Sunday, January 13, 2013

Mosquito Camp - June 2012

Summer!
Like a seal with a beach ball perched on his nose, waiting, waiting.  Waiting collectively for the color blue on the horizon, for that warm sun to come back from the promised land.  It always does, somehow right on time.

It also means that the snow has melted from all but the highest elevations, freeing the high country for a short season of fertility.  Mountain meadows are exquisite with an explosion of color.  It is a time of life, and for celebrating life.


Mosquitoes are a formidable force in the few weeks after a snow melt.  Let me tell you.


Black Wolf is a very ancient place.  Humans have been passing through or hanging out for thousands of years, as it was once the crossroads of a well defined network of cross-Cascades trails.  Like many of the historic sites on public land, the area has survived by accident rather than design.  Camp sites are hard to find in the area, and the impact of past logging activities is significant.  But there is still that feeling of ancient when you travel these lonely mountain meadows.



You know, I was only here once before, in the very late Autumn.  I camped here alone, with frost covering all.  It was a very beautiful experience, and I wanted to come back.  

"Black Wolf, Kids!", I said to my kids.  2 of them, both girls by no fault of their own.  They are my sweethearts, and I'm always very excited to spend a few days in the wilderness with them.

After packing and planning for 5 days in the backcountry, it is wonderful to finally climb like a bird into the high mountains, where the air is pure and all is right with the world.  

As we open the doors, we are accosted by mosquitoes.  In the first 5 minutes, before we could stop them, they flew off with:
a sleeping bag
a watermelon
my extra underwear
pack of gum
a whistle

At that point, I knew we were in for it.  
Clouds of them.  Deet ineffective.
Ok then.

find the mosquito

Somehow, like idiots we decide to stay.  It is incredible - the relentless blood sucking swarm that nature unleashes upon mammals.  I will never again take for granted things like "meadow" or "marsh" in the Cascades high country.  The mosquitoes are the guardians of this place, keeping it wild and free, as only the insane would sit there and take that crap.
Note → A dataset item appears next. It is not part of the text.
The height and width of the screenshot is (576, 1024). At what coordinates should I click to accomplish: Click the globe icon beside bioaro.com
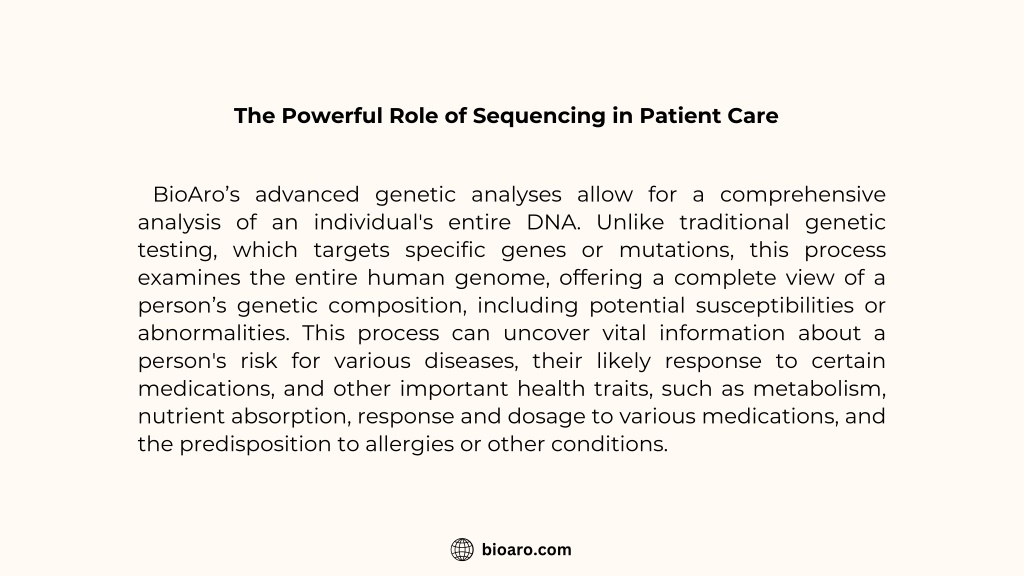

But that's the breaks.  Suffer through a long wet cold rainy season, to have summer arrive LATE.  And then what?  Drag your friends and family into a bloodbath.  Man I'll tell you, no breaks.
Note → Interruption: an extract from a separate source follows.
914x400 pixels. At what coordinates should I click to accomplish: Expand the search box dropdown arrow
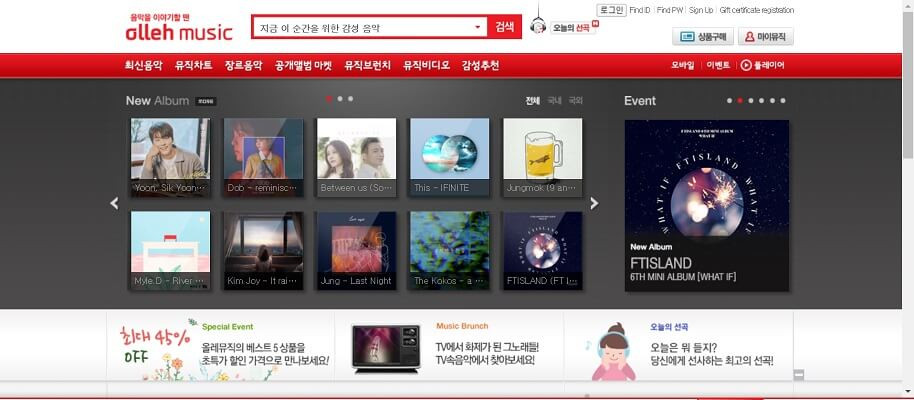[477, 27]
Well, there's no use in sitting at camp getting eaten alive, let's keep moving and go for a hike.


 cute stuff x2

#724 Trail

The trail ducks through woods and bypasses meadows on its eventual way towards Deschutes Country and beyond.  Stretches are lost to logging and roads, but powerful sections remain.  There is a strange feeling to a trail that you know has been used for thousands of years.  It is an electric and humbling experience.

It is also hard to pay attention, you see, because of those damned mosquitoes - millions of them per acre, buzzing, flying, getting in your eyes...keep moving, keep moving.
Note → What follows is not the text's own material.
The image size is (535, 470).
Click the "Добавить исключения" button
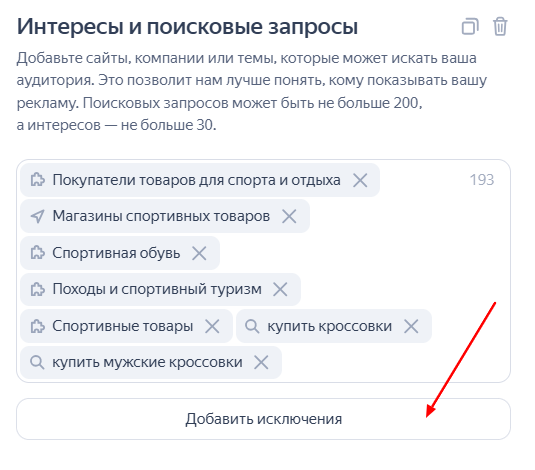[263, 419]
In drier seasons, the meadow is a pathway.  In this season, the meadow is a grassy lake.  The Old Guys had a way around this predicament: a blazed trail.  It was thoughtfully abandoned 50 or so years ago.  Keep moving, oh God the mosquitoes...

 the old way around, trees still blazed and faint tread


follow the flagging




The mosquitoes aren't as bad in the windy meadow.  But it is too boggy to linger.

cute stuff

The trail, like most Cascades trails keeps going, to God knows what fate or end befalls either the hiker or the mountain.  We are in it lockstep together - mountain, man, and mosquito.


"Maybe the mosquitoes won't be as bad once we get past the meadows and into the forest."

 a little bit of trail work

As the mosquitoes steal my hat and my ham sandwich, I realize it's a lost cause.
They didn't stop attacking for 5 days - until it rained.  And then it made them meaner.







 1938 map - once useful, then obsolete, now useful again.


The other end of the trail, semi-abandoned on this stretch.  Over 20 down logs in 2 miles!  The trail continued east at this point, but it is now abandoned and it's fate unknown.

And then rain!  Oh God the cold wet mosquito-stopping RAIN.  At this point it could rain frogs, as long as it stopped those DAMNED mosquitoes.




So we eat frogs and run off feral into the woods.

The end.

P.S. stay the hell away from mountain meadows or water bodies in the early summer.  Don't say I didn't warn you.